━━ Raw data ━━

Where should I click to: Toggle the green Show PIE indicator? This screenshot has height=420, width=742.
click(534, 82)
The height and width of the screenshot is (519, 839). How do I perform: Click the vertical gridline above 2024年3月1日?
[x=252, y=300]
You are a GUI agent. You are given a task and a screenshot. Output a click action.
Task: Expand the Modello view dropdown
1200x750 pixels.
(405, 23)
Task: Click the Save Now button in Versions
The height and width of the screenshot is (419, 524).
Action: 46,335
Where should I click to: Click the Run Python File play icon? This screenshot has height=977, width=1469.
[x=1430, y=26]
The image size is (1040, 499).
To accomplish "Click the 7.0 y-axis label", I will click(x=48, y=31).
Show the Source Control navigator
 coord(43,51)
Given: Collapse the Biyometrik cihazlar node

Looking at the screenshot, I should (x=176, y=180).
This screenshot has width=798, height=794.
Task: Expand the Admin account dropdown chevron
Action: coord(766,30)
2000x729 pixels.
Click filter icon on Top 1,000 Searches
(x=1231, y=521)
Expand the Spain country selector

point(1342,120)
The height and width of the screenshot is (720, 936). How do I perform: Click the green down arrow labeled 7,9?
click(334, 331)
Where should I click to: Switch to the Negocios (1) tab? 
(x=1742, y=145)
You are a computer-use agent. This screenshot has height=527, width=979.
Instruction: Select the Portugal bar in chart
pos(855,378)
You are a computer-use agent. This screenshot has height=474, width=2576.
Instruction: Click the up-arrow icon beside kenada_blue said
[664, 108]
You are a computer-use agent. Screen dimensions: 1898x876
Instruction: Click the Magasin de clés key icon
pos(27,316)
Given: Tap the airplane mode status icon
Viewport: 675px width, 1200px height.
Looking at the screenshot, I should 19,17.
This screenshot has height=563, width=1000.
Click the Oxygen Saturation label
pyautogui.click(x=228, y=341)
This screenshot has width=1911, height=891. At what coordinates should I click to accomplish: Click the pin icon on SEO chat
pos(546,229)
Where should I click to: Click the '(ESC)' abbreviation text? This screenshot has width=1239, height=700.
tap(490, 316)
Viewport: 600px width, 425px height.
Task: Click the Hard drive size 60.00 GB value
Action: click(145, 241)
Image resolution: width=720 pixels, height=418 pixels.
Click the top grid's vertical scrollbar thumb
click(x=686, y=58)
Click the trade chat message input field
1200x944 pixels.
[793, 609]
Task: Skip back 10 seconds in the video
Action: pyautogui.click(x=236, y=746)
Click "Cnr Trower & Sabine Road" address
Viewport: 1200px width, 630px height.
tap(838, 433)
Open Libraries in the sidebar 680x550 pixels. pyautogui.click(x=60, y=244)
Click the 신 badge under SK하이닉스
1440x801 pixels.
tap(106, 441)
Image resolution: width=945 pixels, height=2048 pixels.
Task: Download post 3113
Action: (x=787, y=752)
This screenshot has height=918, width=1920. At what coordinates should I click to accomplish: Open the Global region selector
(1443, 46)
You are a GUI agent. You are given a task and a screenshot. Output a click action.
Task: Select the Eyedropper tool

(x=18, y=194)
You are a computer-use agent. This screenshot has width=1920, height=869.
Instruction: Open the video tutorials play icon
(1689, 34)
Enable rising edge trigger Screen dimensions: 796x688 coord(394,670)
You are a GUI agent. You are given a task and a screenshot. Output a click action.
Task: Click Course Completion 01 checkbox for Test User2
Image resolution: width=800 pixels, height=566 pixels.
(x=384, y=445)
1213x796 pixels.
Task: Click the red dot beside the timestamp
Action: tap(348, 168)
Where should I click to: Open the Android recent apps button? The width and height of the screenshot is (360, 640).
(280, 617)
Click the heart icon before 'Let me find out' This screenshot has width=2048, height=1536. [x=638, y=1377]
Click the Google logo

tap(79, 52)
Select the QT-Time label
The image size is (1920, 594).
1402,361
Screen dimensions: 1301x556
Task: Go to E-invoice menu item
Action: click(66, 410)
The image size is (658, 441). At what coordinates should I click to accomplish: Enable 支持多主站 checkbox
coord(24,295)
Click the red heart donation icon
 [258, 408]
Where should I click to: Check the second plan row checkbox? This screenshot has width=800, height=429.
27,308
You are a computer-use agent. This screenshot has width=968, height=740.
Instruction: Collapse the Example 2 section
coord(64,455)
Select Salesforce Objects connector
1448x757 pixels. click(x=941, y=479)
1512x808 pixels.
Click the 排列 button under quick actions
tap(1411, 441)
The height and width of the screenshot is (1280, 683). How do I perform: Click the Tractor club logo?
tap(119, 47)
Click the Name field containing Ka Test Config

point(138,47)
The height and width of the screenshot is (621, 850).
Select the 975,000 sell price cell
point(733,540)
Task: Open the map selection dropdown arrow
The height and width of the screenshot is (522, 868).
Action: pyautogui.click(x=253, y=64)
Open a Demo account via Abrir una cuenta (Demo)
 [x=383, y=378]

━━━

*Your instructions*
Every line with "computer" in it should be copied from the entries above.

*Response area*
You are a computer-use agent. This screenshot has height=527, width=979.
You are a computer-use agent. This screenshot has height=474, width=2576.
You are a computer-use agent. Screen dimensions: 1898x876
You are a computer-use agent. This screenshot has width=1920, height=869.
You are a computer-use agent. This screenshot has width=968, height=740.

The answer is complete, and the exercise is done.